“We’ve seen this precipitous increase over the past few years,” Cook said. “We saw that exponential rise going from 2019 to 2020.”
Preliminary data for 2022 is unclear, but Cook said that testing and clinics for the health district’s reproductive health demonstrates that the outbreak is ongoing.
Also unclear is the cause of the increase in syphilis cases locally, Cook said, but the increase could be influenced in part by the trade of drugs: people who are using substances trade sex for drugs or money. Cook said that increases in STIs and overdose rates often “run parallel.”
Nationally, the highest rates of the STI exist among men who have sex with men, Cook said. Cases among pregnant people, however, are also increasing nationally.
Congenital syphilis cases — the spread of syphilis to a fetus — increased from 19 cases in 2019 to 48 cases in 2021 statewide, according to preliminary data from ODH.
Two cases of congenital syphilis were reported in Clark County over the last three years, but the number of infected pregnant individuals is increasing, according to the health district.

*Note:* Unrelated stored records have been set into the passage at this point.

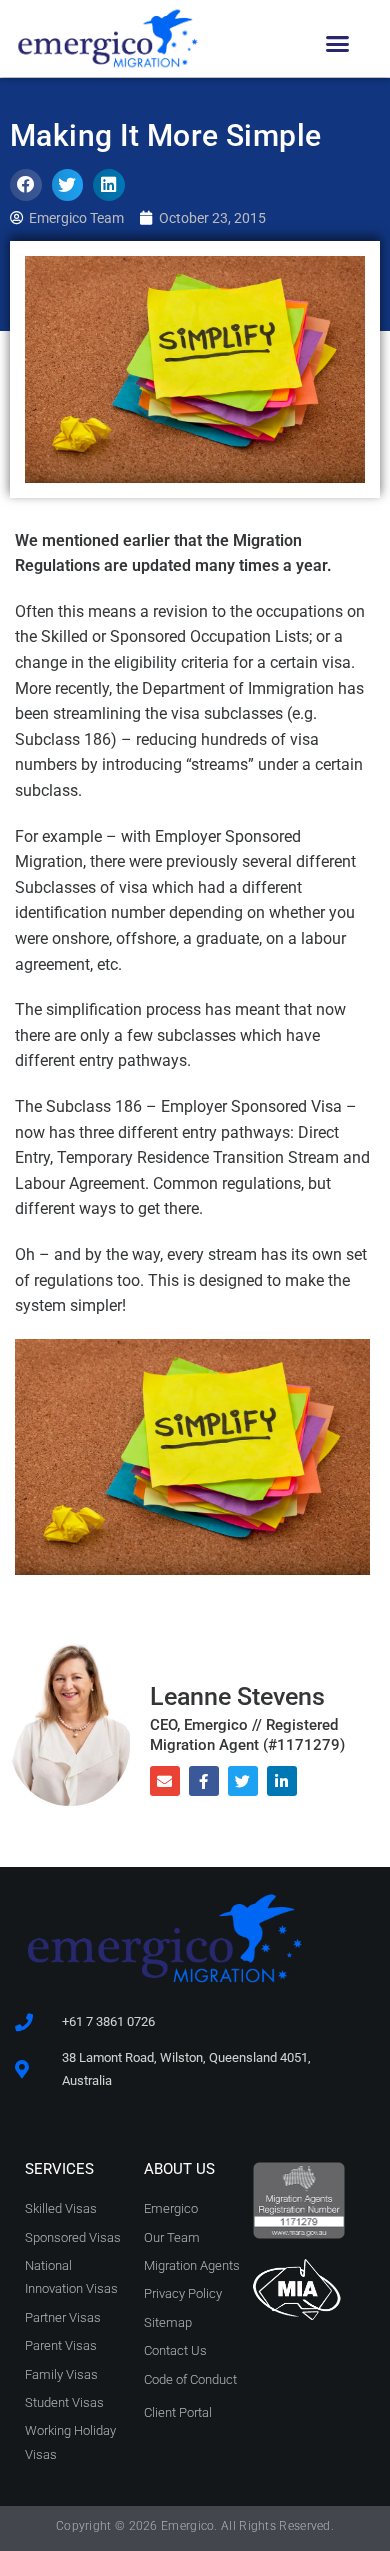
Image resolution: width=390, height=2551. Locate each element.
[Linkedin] (282, 1781)
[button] (338, 44)
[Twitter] (243, 1781)
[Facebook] (204, 1781)
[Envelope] (165, 1781)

With appropriate prenatal treatment, babies born to these individuals did not become infected with syphilis.
Pregnant women in Ohio are typically tested in their first trimester for syphilis, but the health district highly recommends that they also test for syphilis within their third trimester, Cook said.

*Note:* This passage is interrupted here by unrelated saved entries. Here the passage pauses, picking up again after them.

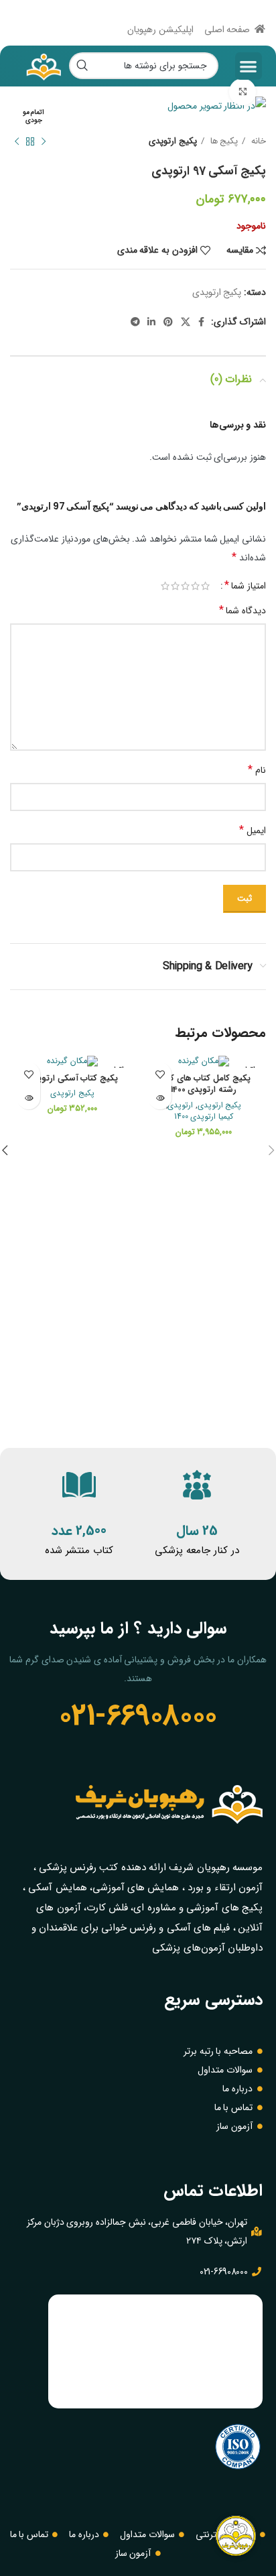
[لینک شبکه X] (185, 321)
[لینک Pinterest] (168, 321)
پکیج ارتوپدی (173, 141)
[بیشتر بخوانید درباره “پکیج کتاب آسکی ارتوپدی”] (28, 1097)
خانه (257, 141)
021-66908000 (138, 1716)
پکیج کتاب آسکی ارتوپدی (72, 1078)
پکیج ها (223, 141)
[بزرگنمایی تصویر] (242, 91)
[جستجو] (82, 65)
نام (257, 769)
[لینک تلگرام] (135, 321)
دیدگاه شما (242, 610)
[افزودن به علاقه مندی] (159, 1074)
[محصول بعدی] (16, 141)
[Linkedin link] (151, 321)
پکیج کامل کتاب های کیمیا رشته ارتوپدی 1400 (204, 1084)
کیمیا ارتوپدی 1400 (203, 1117)
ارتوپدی (180, 1105)
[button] (248, 66)
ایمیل (252, 830)
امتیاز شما (245, 585)
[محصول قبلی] (43, 141)
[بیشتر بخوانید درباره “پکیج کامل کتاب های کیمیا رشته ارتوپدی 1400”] (159, 1097)
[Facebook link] (201, 321)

Symptoms of syphilis vary, depending on what stage the disease is in: early signs can include rashes, lesions or sores, but sometimes an infected person displays no symptoms. Many times, sores from the infection can heal without treatment, so the disease may remain undetected. Later stages of the disease can affect the heart, brain, and other organs of the body, according to the Centers for Disease Control.
The health district is combatting the outbreak by providing increased testing and screening for sexually transmitted infections, contact tracing and raising awareness of the outbreak.
The health district provides rapid testing at the Sexual Health and Wellness Clinic at Southern Village Plaza, located at 1209-3 Sunset Ave. in Springfield, and the Sexual Health and Wellness Clinic at the health district’s main office, located at 529 East Home Road Springfield.
Cook said people at high-risk for syphilis — men who have sex with men and people who have multiple sexual partners — should have conversations with their partner to determine their risk factors.
“There’s a level of awkwardness when talking about it. But you can’t ignore it, you can’t pretend it’s not happening,” Cook said. “Our choices do affect other people, and their health… we have that responsibility to other people that we care about, love or just interact with to have those real conversations.”